The Scotsman Joseph Black used the technique to study an ‘air’ produced by heating limestone or magnesia: this vapour seemed to be miraculously ‘fixed’ in the minerals until heat drove it out, and Black called it ‘fixed air’. It was not like ‘common air’: substances wouldn’t burn in fixed air, and it had the signature property of turning lime water (a solution of calcium hydroxide, then known as slaked lime) cloudy. And then there was the deathly ‘mephitic air’ identified by Black’s student Daniel Rutherford, a residue of common air that remained after combustion was carried out in a sealed vessel. The ‘chymists’ of the seventeenth century had known about another vapour produced when acids acted on certain metals: the Swedish apothecary Carl Wilhellm Scheele collected this gas in 1770 and observed that it burnt explosively in common air. Scheele called it ‘inflammable air’.

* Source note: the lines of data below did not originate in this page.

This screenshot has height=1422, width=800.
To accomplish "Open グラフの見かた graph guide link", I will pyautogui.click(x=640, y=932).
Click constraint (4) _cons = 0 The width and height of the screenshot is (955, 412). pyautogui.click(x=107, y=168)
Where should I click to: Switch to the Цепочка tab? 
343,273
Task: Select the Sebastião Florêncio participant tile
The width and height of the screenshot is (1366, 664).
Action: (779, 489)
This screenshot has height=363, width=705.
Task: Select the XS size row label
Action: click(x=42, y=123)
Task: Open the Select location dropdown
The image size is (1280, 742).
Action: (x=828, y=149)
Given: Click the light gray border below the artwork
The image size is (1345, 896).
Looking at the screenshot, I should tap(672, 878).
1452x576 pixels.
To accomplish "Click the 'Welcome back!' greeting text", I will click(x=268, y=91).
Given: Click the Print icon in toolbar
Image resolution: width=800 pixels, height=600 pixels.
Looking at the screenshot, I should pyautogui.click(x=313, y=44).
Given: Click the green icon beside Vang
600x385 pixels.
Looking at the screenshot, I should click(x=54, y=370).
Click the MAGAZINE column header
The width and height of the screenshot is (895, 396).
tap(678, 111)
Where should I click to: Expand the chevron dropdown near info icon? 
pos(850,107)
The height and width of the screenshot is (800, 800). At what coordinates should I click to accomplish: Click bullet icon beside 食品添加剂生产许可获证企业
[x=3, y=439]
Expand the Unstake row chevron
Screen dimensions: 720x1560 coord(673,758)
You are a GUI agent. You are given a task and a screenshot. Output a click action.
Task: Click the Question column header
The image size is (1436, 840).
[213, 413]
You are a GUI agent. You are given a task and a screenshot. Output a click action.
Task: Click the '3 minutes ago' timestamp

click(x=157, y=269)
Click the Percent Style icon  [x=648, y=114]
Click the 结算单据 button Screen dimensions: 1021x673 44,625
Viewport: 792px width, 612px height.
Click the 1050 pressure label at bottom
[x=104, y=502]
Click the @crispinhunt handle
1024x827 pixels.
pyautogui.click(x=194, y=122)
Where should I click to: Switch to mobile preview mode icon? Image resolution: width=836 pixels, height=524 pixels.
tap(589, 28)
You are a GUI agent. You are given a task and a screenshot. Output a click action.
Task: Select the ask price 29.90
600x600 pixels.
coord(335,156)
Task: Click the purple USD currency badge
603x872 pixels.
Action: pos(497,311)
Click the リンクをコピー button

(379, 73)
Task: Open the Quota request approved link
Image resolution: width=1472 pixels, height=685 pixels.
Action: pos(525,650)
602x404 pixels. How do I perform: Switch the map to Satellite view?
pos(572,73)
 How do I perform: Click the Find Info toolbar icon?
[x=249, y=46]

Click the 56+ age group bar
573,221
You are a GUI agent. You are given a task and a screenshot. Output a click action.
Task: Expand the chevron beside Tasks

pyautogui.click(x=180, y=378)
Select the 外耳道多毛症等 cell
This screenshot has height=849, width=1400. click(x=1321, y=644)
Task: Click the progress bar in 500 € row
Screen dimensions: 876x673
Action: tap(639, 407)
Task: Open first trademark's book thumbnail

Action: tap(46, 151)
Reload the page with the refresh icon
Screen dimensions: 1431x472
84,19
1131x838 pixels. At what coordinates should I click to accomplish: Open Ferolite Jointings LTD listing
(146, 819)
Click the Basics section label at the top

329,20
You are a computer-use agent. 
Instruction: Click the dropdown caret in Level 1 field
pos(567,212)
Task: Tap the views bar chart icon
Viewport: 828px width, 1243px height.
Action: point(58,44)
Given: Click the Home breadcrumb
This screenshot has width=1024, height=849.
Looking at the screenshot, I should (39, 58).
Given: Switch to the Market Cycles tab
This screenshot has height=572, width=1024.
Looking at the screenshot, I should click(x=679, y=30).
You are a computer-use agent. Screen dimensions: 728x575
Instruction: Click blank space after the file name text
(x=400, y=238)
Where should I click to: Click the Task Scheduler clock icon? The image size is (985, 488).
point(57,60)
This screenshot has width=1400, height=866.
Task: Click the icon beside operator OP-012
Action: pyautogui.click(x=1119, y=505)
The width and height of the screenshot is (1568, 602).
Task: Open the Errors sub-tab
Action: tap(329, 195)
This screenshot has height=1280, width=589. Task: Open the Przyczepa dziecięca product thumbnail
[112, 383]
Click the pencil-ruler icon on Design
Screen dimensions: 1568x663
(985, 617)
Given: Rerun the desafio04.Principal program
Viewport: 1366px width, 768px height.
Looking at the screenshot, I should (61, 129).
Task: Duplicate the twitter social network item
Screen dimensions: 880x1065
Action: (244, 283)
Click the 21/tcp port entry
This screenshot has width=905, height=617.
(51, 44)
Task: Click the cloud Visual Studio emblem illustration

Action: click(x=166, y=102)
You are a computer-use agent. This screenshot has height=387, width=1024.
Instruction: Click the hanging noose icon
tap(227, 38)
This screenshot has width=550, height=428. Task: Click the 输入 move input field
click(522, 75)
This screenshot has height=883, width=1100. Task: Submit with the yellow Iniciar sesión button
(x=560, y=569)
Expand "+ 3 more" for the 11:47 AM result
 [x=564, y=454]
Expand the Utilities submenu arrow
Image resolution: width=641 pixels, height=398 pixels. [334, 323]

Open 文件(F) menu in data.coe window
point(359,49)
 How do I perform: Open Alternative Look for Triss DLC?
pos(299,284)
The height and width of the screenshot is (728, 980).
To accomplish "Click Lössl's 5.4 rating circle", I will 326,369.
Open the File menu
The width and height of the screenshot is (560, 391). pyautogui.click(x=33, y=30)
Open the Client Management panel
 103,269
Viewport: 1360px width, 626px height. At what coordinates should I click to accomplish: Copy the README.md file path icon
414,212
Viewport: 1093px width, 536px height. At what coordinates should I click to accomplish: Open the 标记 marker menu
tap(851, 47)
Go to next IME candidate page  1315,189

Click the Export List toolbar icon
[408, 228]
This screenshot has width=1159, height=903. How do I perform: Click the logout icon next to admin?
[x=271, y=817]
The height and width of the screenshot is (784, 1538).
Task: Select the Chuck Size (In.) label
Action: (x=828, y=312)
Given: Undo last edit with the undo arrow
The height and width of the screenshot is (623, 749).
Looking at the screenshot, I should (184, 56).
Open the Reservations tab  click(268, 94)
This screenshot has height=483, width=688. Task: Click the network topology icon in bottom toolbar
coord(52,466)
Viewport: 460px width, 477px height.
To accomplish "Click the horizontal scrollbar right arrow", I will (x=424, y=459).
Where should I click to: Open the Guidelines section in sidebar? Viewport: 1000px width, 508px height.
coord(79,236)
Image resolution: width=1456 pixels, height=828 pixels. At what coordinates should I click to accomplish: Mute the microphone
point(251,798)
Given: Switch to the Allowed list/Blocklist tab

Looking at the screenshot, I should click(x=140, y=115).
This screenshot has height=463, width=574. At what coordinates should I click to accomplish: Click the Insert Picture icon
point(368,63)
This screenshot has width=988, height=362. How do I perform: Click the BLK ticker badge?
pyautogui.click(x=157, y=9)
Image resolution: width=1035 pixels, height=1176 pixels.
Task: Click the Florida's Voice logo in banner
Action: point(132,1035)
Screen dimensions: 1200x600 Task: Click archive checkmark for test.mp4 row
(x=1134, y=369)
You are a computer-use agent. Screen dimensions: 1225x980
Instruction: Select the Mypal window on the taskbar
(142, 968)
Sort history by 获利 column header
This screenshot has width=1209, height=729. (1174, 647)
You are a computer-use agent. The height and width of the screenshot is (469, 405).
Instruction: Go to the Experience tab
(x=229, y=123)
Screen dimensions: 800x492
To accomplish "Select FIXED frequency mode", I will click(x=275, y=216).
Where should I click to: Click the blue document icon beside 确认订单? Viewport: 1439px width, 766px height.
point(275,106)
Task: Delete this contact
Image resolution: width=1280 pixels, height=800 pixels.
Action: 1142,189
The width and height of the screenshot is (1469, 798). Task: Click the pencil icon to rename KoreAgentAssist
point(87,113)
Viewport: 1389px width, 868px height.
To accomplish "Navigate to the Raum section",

The chemistry of airs had a theory, and it was based around the substance called phlogiston. In 1703 the German chemist Georg Stahl named this mercurial substance after the Greek word phlogistos, ‘to set on fire’. Phlogiston was what made things burn. Some substance, said eighteenth-century scientists, was being transferred between the air and a combusting material – and that substance was phlogiston.
Materials were considered to lose phlogiston when they burnt.* When common air was saturated with phlogiston, burning ceased: that was why a candle inside a sealed vessel would eventually go out. For the English Nonconformist minister Joseph Priestley, this explained the character of Rutherford’s mephitic air: it was nothing but normal air mixed with a sufficiency of phlogiston. In 1774 Priestley discovered how to make the opposite of this lifeless, smothering substance: how to create an ‘air’ that was ‘dephlogisticated’ and thus wonderfully conducive to combustion. He made it by heating mercury oxide, something that others (including Scheele) had done before.
In the same year, Priestley’s friend John Warltire looked carefully at the explosive combustion of Scheele’s inflammable air. Warltire seized on the contemporary fad for investigating electricity by using an electrical spark to ignite a mixture of common air and inflammable air, and he found that after the explosion there was less ‘air’ than before, and that the walls of his vessel were coated with dew. In Paris, Pierre Joseph Macquer found much the same thing: inflammable air burnt with a smokeless flame, and when a porcelain plate was placed over the flame, it was moistened with drops ‘which appeared to be nothing else but pure water’.
And so what? Everyone knew that water could condense out of common air to mist a window with droplets or to make the pages of books curl up in dank cellars. Warltire did not much concern himself with the water, and neither did Priestley when he repeated the experiment in 1781. They were more interested in what was happening to the ‘airs’, and what this meant for phlogiston theory. Inflammable air was clearly rich in phlogiston – indeed, some scientists, including Scheele and Cavendish himself, suspected that it might be pure phlogiston – and Priestley figured that this phlogiston caused common air to release the water it contained: ‘common air’, he said, ‘deposits its moisture by phlogistication’.
Then Henry Cavendish decided to take a look too.